## INFORMATION GIVEN

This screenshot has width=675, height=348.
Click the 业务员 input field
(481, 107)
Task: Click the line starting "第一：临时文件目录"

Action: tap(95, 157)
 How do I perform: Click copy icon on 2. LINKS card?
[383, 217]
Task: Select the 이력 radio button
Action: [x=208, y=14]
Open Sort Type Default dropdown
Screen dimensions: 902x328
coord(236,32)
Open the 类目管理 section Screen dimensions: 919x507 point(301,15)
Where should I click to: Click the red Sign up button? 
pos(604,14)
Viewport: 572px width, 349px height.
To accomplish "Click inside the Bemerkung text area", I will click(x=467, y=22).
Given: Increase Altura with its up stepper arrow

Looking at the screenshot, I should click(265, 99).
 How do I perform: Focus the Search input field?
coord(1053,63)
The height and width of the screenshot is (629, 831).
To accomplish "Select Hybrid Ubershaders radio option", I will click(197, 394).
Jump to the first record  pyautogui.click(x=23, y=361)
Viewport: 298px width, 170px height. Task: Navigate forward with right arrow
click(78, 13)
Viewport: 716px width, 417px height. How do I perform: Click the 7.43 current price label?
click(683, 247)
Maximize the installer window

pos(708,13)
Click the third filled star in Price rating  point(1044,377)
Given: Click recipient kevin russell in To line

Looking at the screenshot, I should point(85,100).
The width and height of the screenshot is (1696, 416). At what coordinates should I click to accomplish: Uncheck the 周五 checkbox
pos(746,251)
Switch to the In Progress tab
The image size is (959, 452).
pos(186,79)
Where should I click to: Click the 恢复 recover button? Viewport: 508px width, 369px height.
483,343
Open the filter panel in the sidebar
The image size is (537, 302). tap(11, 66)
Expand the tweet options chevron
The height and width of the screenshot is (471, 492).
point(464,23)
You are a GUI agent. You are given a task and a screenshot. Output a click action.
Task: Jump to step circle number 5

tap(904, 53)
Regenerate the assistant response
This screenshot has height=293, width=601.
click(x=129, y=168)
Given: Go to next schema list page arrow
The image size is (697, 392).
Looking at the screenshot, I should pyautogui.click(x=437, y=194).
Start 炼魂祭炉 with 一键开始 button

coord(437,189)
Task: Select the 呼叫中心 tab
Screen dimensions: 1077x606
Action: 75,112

## EXERCISE DESCRIPTION
Copy every line of the rows, from the first line through the line containing "coord(1053,63)", inclusive, without changing anything.

## FINAL RESULT
This screenshot has width=675, height=348.
Click the 业务员 input field
(481, 107)
Task: Click the line starting "第一：临时文件目录"

Action: tap(95, 157)
 How do I perform: Click copy icon on 2. LINKS card?
[383, 217]
Task: Select the 이력 radio button
Action: [x=208, y=14]
Open Sort Type Default dropdown
Screen dimensions: 902x328
coord(236,32)
Open the 类目管理 section Screen dimensions: 919x507 point(301,15)
Where should I click to: Click the red Sign up button? 
pos(604,14)
Viewport: 572px width, 349px height.
To accomplish "Click inside the Bemerkung text area", I will click(x=467, y=22).
Given: Increase Altura with its up stepper arrow

Looking at the screenshot, I should click(265, 99).
 How do I perform: Focus the Search input field?
coord(1053,63)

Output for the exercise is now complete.